An Expose (to lay bare) on Breast Cancer
by Ann Pederson
“There’s no release from reality, no ‘outside’ or ‘beyond’ from which some transforming touch might come. But what a relief it can be to befriend contingency, to meet God right here in the havoc of change, to feel love like a stroke of pure luck.” (17) My Bright Abyss, by Christian Wiman
There is nothing quite so alarming like hearing my doctor call and being told that my pathology report indicates that my tumor is malignant to make the word contingency come to life. Mind you, the tumor was really, really small—stage 0. Some don’t even consider that worthy to be called cancer. But for me, it meant changes that came suddenly, though not without some weird, buried sense that the phone call would reveal the news it did. My breast cancer has a family history—my mother had it, her mother and her mother’s sister died from breast cancer. I never knew my grandmother—she died from the breast cancer when I was two. What I have found is that while I don’t really know her, I do know her at another level. I have a small sense now of the anxiety she must have felt, the loneliness she waited with, and the pain from early treatments that left burn marks. Somewhere in my cells I can feel hers; it’s a different way of knowing someone.
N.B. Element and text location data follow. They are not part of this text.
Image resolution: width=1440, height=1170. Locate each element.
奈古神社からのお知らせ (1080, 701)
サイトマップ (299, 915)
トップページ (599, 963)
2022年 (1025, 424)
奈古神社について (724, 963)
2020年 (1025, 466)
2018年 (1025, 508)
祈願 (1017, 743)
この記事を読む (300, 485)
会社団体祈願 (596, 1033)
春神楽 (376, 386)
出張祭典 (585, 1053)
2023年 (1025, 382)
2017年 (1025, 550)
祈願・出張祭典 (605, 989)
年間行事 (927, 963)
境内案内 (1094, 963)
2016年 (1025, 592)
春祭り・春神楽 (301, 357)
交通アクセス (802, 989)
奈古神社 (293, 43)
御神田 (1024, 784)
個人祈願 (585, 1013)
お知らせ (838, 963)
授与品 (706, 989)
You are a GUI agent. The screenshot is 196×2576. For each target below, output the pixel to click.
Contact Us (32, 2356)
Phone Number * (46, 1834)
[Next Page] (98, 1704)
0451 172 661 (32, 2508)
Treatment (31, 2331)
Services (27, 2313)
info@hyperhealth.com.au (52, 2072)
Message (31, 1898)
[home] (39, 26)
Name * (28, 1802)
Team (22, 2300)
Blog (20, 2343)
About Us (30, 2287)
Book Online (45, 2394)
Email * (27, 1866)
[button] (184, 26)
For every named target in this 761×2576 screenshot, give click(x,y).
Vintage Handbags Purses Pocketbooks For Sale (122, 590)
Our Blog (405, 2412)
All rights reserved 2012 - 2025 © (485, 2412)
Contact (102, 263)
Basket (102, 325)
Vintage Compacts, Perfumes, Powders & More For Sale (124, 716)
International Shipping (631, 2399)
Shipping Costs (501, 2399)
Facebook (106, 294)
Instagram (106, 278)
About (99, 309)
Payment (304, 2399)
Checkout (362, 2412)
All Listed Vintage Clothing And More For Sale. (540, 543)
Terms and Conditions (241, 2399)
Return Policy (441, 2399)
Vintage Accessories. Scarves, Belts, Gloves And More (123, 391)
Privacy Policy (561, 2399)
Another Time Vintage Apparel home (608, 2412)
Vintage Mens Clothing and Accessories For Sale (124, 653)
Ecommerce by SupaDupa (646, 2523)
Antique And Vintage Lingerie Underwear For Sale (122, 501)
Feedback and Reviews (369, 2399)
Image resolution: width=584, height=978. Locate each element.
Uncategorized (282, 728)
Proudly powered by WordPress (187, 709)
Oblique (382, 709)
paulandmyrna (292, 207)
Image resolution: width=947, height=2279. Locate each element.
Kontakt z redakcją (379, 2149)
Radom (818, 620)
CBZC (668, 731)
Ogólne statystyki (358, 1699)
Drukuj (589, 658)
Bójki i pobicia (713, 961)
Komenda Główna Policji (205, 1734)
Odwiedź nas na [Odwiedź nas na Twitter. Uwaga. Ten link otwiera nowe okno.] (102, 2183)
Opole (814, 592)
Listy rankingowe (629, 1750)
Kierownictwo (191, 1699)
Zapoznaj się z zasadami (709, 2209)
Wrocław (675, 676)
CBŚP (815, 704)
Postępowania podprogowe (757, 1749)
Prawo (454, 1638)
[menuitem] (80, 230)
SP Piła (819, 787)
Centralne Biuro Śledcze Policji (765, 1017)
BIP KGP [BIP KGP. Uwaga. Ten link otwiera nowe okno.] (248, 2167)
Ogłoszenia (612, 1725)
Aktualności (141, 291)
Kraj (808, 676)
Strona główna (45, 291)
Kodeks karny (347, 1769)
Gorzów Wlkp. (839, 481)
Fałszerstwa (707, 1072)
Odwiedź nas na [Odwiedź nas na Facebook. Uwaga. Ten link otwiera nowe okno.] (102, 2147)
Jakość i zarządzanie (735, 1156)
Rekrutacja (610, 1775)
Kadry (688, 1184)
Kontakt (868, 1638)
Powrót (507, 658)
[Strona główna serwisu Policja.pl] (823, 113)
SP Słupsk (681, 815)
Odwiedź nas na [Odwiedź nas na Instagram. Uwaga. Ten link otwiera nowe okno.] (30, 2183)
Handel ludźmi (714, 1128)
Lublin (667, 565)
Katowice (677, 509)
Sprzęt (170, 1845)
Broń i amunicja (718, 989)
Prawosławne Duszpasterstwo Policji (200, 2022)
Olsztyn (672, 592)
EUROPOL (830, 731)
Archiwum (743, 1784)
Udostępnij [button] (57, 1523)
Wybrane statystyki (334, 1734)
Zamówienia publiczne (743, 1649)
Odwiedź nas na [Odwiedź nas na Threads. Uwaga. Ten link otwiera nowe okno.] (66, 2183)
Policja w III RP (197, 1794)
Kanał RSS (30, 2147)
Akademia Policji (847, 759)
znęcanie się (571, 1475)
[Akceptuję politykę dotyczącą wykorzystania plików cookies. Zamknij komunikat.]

I can honestly say that befriending contingency was not my first reaction to the news that I’d needed surgery (a lumpectomy), followed by radiation, and several years of Tamoxifen. I was relieved in ways that words cannot express that the cancer had not spread, that it was local, that it was small. But with the diagnosis came the experience of feeling vulnerable that I have not known in quite this way. All of a sudden the very private part of you that you are told to keep covered is exposed to all kinds of eyes, hands, radiation treatments, and ongoing mammograms. The news from my doctor was an expose: a bringing out what was hidden, an uncovering of what was protected.
Not that the exposure that I experienced wasn’t necessary or even accompanied by friendly staff, excellent physicians, and kind aides. To expose oneself is to become vulnerable, like the way I see my dog turn on his back to get affection. But the dog’s turning toward me is born out of a relationship of trust, one that is already established. He has befriended the contingency of our relationship; it’s no longer one of pure luck but of pure and deep friendship between companion species. Like Wiman, I felt no “outside” or “beyond” transforming touch from God. It didn’t happen that way at all. What did happen came while I waited in the radiation changing area, when along with two other women, we started talking about our experience with cancer. I saw these same women day after day. I never knew their names; for some reason that didn’t seem necessary. But I did know their cancer stories, the condition of their skin, their fear and anxieties expressed in small stories. I wasn’t the only one who experienced the havoc of change, the anxiety of what the future would hold, and the deep, deep somewhere down deep fatigue that the whole process brought. And knowing that I was not alone, that these women knew exactly what I felt brought relief from my sense of isolation. I found friends, with no names, whose experience of contingency led me to a kind of transformation that wasn’t about “outside” or “beyond” but deep within my body. I’m so grateful for these unnamed women. I’m in the process now of becoming a friend to this thing called cancer—brought about by chance, a stroke of “pure luck.” This will take time.